**Jobs:**
1. Output the stretch of the crate regression thread from "## CAROLINA MOM" through "without a let out?", copied word for word.
2. Tell whether each statement agrees with the crate regression thread, answering yes or no and quoting the words of the thread that decide it: (a) The reply suggests a plastic or soft-sided crate if the current crate is metal. (b) Crate Games is said to be available only as a DVD. (c) The reply expects most dogs at a year and a half to be fine left loose in the house.

# Recent Crate Regression



## CAROLINA MOM (May 12, 2009)

Bumping up


----------



## pawsnpaca (Nov 11, 2014)

Is it possible that something "bad" happened while he was in the crate... maybe he got a toenail stuck or was stung by a bee and you weren't aware... and now he's afraid to be "trapped" in there? What is the longest you are asking him to stay in the crate without a let out?

At a year and a half I would expect most dogs to be OK left out loose in the house, but if your dog clearly is not then you may need to backtrack to convince him again that his crate is a safe place to be. Start by checking the crate out thoroughly to see if you can identify any safety issues. Then start trying to associate the crate with only good things again. You may want to consider a different kind of crate (e.g., a plastic or soft sided crate if his current crate is metal). If possible, I wouldn't crate him until you have changed the association back to being positive, but if that's not an option then I'd make sure you only put him in with a frozen Kong stuffed with awesome food that he ONLY gets in the crate and see if that helps.

Another good resource is Susan Garrett's Crate Games. Many people swear it has taught their dogs to LOVE their crates. I believe it's available as a book as a DVD or as a fairly inexpensive download. A Google search should bring it up...


----------

**Supplied data:**
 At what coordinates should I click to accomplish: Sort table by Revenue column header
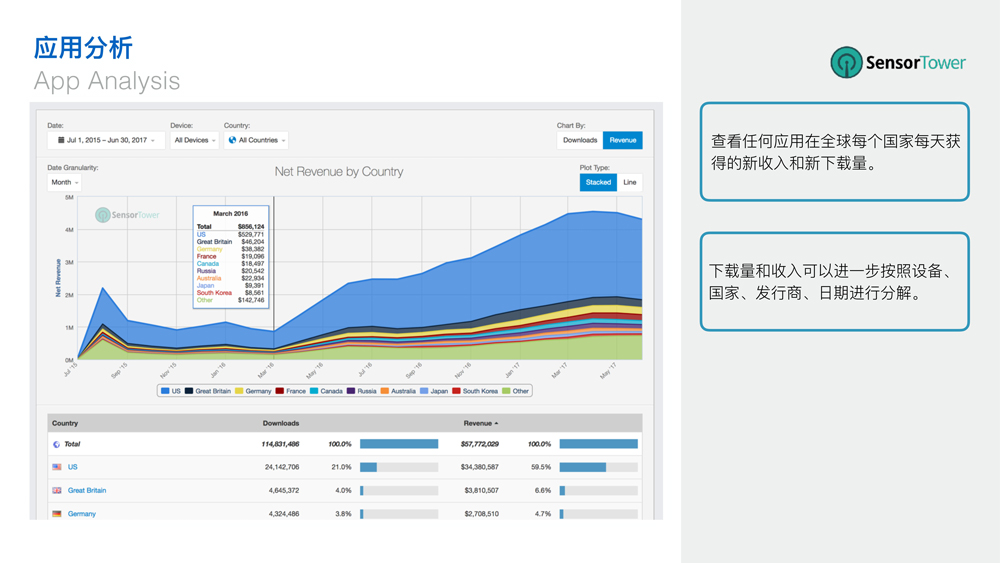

**Task-by-task outputs:**
1.
## CAROLINA MOM (May 12, 2009)

Bumping up


----------



## pawsnpaca (Nov 11, 2014)

Is it possible that something "bad" happened while he was in the crate... maybe he got a toenail stuck or was stung by a bee and you weren't aware... and now he's afraid to be "trapped" in there? What is the longest you are asking him to stay in the crate without a let out?

2.
(a) Yes: "You may want to consider a different kind of crate (e.g., a plastic or soft sided crate if his current crate is metal)."
(b) No: "I believe it's available as a book as a DVD or as a fairly inexpensive download."
(c) Yes: "At a year and a half I would expect most dogs to be OK left out loose in the house"